Y Dios me dio caracoles, no buen samaritano a la vista, sólo caracoles bebé.
Me caí sobre mi rodilla izquierda hace un par de días. La palma de mis manos está intacta, mis leotardos intactos, la piel de mi rodilla desapareció… Desde entonces cojeo. No me gusta quedarme sentada mientras doy una clase, pero ayer no tuve opción. Después de la clase decidí parar a buscar vendas y comida, ¡lo que no sabía es que el transporte público estaba en huelga! Tuve que caminar 1,5 km cuesta arriba desde la estación de tren hasta mi casa. Esperaba que si un conductor me veía cojeando, se ofreciera a llevarme (pero mamá me dijo que subiera al auto con desconocidos…), un buen samaritano. Pero no sucedió, como en julio, cuando nadie apareció. Intento estar ahí para mi gente, pero aparentemente nadie está ahí para mí. Otra vez sola. Nuevamente me quedé caminando lentamente, teniendo mucho tiempo para admirar como luce el otoño en los jardines de las casas del camino. Entonces vi al pequeño ejército de pequeños caracoles. Una vez que ves uno encuentras el resto. Todo el camino hacia arriba, moviéndose lentamente… como yo. Estuve tentada de hacer mi propia fiesta de la autocompasión, pero estos pequeños me recordaron que la lentitud no es mala, es natural y necesaria.

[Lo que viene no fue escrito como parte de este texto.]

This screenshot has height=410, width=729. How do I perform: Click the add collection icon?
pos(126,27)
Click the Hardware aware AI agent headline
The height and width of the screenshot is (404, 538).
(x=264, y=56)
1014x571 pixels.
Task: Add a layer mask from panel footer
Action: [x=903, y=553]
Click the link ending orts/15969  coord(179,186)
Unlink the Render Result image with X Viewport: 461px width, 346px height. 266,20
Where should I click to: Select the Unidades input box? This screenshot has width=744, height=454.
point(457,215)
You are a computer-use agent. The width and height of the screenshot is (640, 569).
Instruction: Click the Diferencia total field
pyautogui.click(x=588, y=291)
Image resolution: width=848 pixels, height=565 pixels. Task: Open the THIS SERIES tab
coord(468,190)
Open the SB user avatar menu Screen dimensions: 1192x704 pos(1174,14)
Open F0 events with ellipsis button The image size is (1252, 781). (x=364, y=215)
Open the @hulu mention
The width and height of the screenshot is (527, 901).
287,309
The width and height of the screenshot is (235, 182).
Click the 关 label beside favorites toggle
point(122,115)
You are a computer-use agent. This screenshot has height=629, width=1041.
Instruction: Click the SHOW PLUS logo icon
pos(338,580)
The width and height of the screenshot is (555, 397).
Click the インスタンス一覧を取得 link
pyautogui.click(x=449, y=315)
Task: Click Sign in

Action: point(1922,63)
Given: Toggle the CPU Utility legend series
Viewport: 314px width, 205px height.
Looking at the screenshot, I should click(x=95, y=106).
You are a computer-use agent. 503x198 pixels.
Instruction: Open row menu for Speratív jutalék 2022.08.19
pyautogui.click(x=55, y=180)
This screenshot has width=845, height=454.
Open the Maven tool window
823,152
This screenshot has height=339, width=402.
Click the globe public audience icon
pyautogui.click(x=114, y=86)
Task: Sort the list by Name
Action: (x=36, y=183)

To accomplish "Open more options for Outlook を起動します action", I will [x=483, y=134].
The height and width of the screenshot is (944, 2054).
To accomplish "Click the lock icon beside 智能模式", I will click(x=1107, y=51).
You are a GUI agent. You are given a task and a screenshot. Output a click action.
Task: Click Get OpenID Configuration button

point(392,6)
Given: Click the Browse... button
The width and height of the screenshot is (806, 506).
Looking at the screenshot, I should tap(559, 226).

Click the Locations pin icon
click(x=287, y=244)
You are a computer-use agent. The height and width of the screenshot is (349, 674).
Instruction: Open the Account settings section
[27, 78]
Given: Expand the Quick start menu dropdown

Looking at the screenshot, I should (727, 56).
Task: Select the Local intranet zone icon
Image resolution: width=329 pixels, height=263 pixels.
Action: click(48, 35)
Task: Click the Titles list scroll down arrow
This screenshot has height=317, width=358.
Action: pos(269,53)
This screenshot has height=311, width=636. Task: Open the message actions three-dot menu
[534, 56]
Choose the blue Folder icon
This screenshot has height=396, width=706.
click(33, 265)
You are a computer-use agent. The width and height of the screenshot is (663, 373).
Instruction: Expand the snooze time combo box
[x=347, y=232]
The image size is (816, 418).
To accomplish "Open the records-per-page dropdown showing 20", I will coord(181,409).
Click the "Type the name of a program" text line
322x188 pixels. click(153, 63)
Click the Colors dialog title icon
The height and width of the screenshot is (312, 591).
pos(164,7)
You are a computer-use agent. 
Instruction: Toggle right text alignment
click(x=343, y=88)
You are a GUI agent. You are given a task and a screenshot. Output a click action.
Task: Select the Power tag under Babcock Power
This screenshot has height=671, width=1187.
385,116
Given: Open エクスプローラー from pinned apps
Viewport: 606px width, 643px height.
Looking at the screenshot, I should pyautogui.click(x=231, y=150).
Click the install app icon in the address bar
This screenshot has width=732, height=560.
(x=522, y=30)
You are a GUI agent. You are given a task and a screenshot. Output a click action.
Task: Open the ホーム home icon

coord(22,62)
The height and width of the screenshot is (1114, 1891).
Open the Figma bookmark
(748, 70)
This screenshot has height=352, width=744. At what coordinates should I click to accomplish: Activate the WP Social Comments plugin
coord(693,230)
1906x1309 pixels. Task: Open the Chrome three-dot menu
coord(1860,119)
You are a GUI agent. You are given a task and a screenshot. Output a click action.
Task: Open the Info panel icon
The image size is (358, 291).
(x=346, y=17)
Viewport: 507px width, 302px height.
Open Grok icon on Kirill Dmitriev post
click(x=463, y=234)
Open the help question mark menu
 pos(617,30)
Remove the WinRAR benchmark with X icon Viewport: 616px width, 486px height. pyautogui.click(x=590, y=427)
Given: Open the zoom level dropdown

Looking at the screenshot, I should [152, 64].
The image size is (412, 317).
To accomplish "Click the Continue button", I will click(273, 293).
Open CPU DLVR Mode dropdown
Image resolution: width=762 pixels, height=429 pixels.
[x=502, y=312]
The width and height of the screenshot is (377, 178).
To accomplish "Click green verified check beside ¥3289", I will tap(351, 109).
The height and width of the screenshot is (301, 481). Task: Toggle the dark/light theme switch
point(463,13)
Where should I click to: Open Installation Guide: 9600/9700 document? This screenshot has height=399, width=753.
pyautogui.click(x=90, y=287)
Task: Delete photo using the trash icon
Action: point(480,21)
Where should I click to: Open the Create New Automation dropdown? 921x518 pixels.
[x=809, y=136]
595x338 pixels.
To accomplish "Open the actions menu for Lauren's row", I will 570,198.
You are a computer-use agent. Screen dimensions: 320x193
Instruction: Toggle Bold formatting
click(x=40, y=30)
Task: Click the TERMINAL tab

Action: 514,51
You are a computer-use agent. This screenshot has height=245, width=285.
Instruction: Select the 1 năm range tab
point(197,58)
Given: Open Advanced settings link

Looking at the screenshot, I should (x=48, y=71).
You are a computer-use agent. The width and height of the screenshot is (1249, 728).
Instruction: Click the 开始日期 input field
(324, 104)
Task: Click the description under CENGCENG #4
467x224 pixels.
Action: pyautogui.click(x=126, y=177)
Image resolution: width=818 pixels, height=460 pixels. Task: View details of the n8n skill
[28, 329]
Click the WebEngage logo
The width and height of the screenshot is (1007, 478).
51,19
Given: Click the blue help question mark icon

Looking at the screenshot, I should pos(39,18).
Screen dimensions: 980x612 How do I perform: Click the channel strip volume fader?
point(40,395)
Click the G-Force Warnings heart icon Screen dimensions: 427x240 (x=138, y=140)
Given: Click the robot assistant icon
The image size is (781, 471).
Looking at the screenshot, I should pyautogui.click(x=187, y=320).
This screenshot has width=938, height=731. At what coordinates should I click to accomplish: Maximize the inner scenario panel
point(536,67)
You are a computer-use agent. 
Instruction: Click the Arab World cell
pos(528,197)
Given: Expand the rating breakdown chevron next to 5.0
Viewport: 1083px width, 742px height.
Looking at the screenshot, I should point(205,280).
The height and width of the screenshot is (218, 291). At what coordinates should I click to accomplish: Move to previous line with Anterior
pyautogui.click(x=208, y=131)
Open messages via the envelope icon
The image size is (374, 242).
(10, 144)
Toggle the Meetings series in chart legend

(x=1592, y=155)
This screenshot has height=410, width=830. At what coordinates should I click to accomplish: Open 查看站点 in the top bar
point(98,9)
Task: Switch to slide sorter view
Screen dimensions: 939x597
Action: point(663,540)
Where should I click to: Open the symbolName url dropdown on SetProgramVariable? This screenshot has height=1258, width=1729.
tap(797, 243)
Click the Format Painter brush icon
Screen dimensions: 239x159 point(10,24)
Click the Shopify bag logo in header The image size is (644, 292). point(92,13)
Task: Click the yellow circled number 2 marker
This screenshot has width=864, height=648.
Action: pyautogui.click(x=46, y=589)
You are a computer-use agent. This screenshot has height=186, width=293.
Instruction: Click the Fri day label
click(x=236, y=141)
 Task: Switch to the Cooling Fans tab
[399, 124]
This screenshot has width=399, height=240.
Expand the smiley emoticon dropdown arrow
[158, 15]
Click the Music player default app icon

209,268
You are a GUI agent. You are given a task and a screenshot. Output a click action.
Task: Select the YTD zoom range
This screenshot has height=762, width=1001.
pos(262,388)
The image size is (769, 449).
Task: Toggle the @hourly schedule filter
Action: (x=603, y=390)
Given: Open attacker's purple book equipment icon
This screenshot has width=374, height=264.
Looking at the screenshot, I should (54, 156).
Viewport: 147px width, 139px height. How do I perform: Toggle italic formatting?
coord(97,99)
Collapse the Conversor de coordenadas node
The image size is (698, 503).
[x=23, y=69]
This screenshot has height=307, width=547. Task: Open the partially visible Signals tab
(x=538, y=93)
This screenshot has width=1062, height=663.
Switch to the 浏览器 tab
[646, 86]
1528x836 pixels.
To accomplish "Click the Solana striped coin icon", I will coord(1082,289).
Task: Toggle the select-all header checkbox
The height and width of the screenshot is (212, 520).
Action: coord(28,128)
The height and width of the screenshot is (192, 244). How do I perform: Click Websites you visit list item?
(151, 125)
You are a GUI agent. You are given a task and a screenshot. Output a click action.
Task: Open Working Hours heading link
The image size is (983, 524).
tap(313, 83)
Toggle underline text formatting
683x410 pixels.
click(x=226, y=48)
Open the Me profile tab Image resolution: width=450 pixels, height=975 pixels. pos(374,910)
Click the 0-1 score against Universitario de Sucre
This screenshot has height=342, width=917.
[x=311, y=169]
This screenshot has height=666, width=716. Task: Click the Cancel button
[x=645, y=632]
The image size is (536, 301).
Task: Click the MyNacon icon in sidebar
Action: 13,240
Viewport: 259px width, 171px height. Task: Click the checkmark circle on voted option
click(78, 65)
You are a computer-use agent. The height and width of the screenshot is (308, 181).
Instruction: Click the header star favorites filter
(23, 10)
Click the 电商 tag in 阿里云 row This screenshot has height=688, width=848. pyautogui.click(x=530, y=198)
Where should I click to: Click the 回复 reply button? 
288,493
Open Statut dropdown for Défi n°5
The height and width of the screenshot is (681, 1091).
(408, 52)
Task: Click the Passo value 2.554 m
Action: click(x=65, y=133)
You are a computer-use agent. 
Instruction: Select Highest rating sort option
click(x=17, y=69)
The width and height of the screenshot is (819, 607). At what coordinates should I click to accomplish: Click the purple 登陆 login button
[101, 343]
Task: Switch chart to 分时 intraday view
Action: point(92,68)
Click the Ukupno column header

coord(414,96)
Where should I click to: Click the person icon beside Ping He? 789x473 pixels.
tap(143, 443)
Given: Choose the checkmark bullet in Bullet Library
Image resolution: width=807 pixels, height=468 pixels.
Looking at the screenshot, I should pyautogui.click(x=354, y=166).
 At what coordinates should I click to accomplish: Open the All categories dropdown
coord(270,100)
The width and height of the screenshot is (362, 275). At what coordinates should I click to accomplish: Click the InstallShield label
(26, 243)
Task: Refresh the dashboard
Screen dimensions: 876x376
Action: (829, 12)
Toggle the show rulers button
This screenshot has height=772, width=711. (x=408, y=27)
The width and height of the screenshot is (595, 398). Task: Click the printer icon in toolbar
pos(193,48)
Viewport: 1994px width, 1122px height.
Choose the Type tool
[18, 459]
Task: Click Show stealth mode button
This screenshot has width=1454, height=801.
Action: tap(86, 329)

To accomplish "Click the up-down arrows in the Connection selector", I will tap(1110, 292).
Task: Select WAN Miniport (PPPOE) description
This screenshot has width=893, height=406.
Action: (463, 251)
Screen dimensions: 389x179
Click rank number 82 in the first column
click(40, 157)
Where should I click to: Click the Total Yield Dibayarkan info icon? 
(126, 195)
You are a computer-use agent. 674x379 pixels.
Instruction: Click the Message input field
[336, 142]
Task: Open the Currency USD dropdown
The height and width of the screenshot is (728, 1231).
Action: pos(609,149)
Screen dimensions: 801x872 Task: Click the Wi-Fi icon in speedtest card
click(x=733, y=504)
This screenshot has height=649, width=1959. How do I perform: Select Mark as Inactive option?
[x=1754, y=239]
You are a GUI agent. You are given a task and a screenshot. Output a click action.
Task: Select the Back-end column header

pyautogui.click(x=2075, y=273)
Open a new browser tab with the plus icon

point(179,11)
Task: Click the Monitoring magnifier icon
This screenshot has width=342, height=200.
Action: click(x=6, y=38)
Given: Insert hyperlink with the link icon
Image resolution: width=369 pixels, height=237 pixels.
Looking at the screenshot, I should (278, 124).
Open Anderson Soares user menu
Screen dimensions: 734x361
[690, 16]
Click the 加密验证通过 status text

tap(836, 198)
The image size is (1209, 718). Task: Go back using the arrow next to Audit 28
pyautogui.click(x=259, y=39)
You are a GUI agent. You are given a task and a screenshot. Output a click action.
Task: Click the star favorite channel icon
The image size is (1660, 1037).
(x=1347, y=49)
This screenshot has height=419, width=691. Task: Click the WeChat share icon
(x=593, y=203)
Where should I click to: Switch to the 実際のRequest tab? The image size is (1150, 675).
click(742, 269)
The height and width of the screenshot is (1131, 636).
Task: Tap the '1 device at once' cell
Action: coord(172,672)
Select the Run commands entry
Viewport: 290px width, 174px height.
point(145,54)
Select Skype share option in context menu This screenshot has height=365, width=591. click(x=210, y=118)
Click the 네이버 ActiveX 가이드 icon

Tuve tiempo para pensar que le pido a Dios que mande personas cuando necesito ayuda. Una especie de secretario galáctico que me contacta y hace pasar a las personas que necesito cuando las necesito… en lugar de ser ese amigo que te dice: no tengo auto pero voy a caminar contigo, y si tienes que parar a descansar, hacemos una pausa. No tengo prisa. El Dios que camina conmigo, y con los caracoles.